> **Exercise details**: Rewrite the material below, changing every "screenshot" to "screen capture" and leaving everything else as it is. Omit the pictures from your version.
Task material below:
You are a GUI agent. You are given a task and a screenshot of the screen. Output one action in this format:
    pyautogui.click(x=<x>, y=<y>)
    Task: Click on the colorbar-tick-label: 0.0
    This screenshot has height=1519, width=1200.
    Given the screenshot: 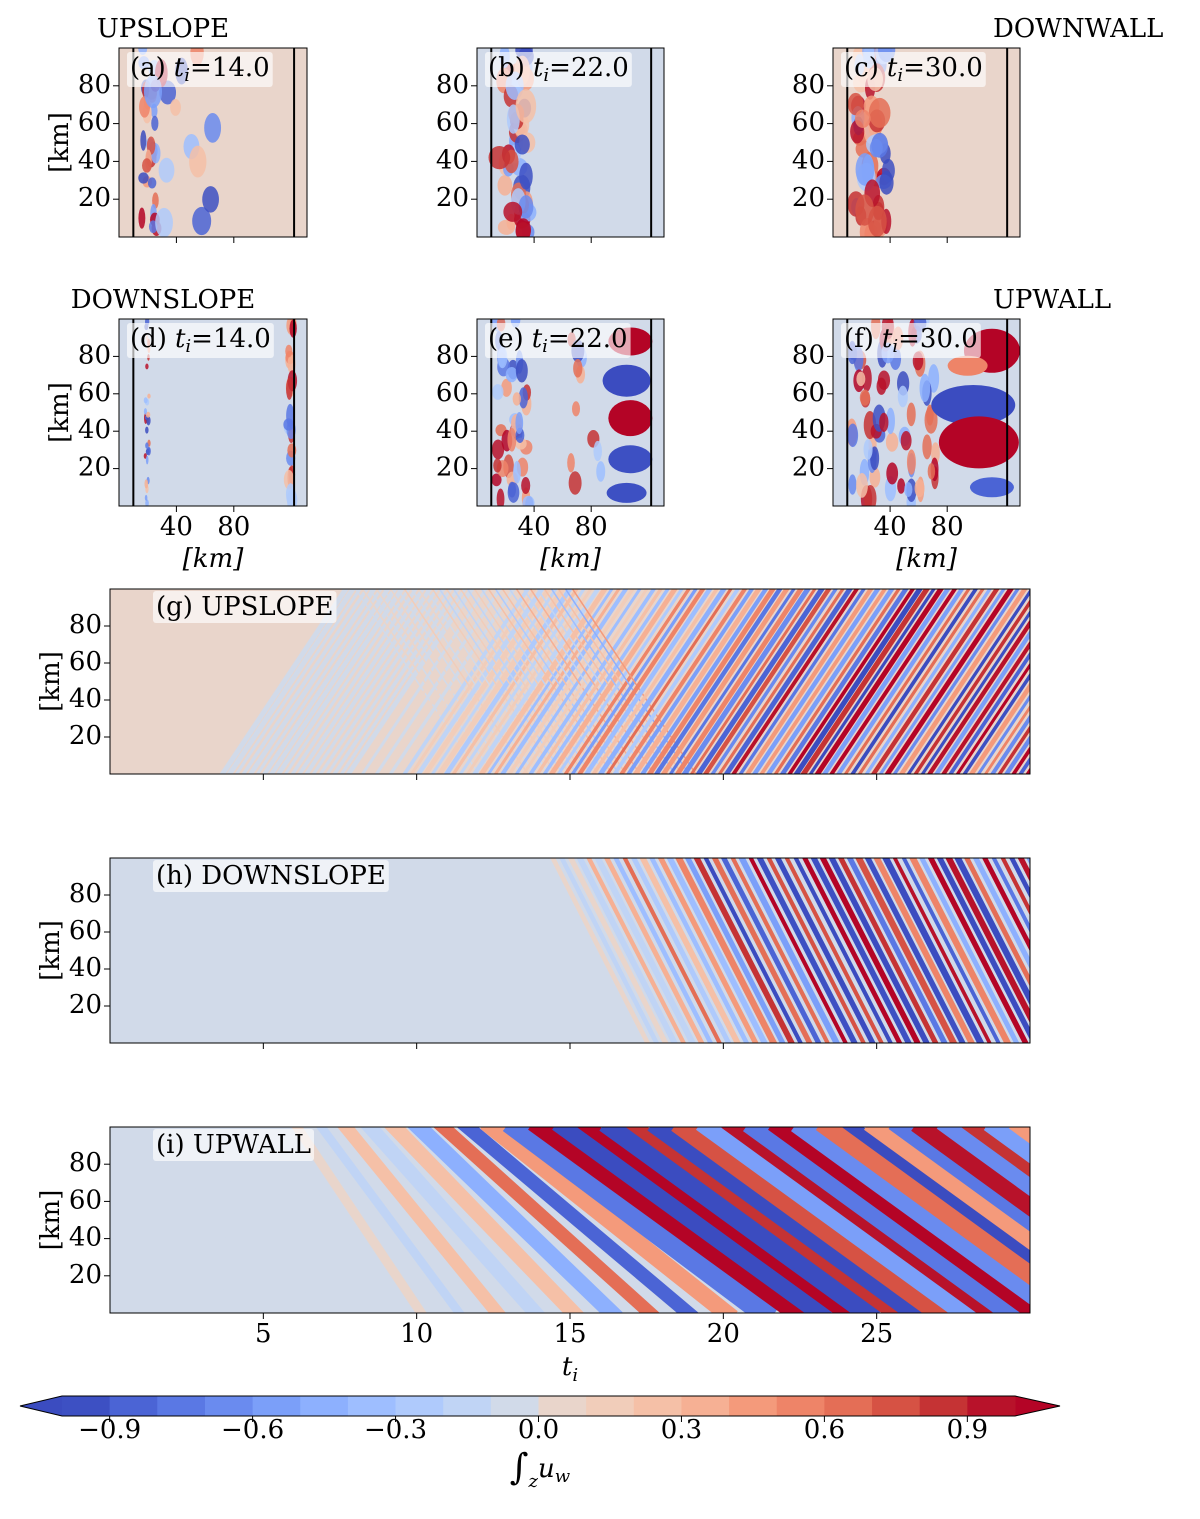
End of Task material.
> **Result of the exercise**:
You are a GUI agent. You are given a task and a screen capture of the screen. Output one action in this format:
    pyautogui.click(x=<x>, y=<y>)
    Task: Click on the colorbar-tick-label: 0.0
    This screen capture has height=1519, width=1200.
    Given the screen capture: 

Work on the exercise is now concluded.